Geillis Duncan

Character Analysis

Which Witch is a Witch?

If Jonathan Randall is Jamie's ultimate antagonist, Claire finds her match in Geillis Duncan. Geillis is the wife of the procurator fiscal (kind of like a judge) of nearby Cranesmuir village. She's also sarcastic, an herb gatherer, and presumed to be a witch who sells love potions and tinctures to help girls in "trouble" (in modern speak, she's basically giving them an herbal morning-after pill). Geillis is presumed dead after being burned at the stake, but not before Claire notices her smallpox vaccination scar, thereby revealing that she is a time traveler, too.

Until the whole witch-burning incident, in which Claire is almost a victim herself, she has a love-hate relationship with Geillis. Geillis is knowledgeable with herbs, but she's also a heartless gossip. When it is mentioned that witches are tested by pricking their fingers, Claire snipes, "I imagine they'd get ice water, not blood, when they tried it on you" (25.22). Ooh, burn… or brrr is perhaps more like it.

Geillis serves as a nice foil to Claire. She's basically Claire if Claire didn't have morals. She also shows us how women like Claire—think: knowledgeable, powerful—are treated in the late 18th century. Basically, they are feared and sometimes executed. Good times.

With Geillis however, folks almost have a point.
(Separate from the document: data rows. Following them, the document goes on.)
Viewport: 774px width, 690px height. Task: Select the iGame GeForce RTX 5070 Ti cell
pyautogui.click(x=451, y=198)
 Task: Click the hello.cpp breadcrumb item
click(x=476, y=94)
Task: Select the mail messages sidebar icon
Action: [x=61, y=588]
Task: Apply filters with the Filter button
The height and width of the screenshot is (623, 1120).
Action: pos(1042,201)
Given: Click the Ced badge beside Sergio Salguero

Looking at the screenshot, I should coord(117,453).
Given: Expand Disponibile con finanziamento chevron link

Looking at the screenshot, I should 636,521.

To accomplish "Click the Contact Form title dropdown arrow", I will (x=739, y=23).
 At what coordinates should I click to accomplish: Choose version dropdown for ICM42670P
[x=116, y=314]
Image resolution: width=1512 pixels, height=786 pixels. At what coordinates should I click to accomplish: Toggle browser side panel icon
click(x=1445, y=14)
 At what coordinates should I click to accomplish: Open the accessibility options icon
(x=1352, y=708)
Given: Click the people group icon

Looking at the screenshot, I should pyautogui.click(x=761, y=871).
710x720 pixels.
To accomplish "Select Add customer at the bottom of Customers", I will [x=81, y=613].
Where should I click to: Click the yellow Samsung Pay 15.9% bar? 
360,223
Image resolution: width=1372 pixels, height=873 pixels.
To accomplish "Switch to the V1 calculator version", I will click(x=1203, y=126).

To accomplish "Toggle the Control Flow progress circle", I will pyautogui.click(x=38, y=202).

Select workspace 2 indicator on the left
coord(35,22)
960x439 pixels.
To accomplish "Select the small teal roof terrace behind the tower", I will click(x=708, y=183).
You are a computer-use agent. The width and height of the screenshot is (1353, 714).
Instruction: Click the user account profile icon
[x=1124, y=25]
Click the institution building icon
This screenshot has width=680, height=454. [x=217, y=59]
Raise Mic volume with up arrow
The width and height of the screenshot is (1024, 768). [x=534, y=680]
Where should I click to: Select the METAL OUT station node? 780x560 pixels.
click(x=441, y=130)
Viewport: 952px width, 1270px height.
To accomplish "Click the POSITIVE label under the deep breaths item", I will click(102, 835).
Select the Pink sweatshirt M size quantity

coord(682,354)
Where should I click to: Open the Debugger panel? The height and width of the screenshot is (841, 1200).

This woman is keeping tons of secrets—she's been diverting her husband's money to France to assist the Jacobite uprising—plus she poisons the sucker. She's also been having an affair with Dougal Mackenzie and might have given birth to the heir of Clan Mackenzie had she not died. Yeah, this lady's definitely no saint.

Once we know that she's a time traveler, though, we find ourselves hung up on one question: Did she travel back in time by accident or is she seriously trying to change the future?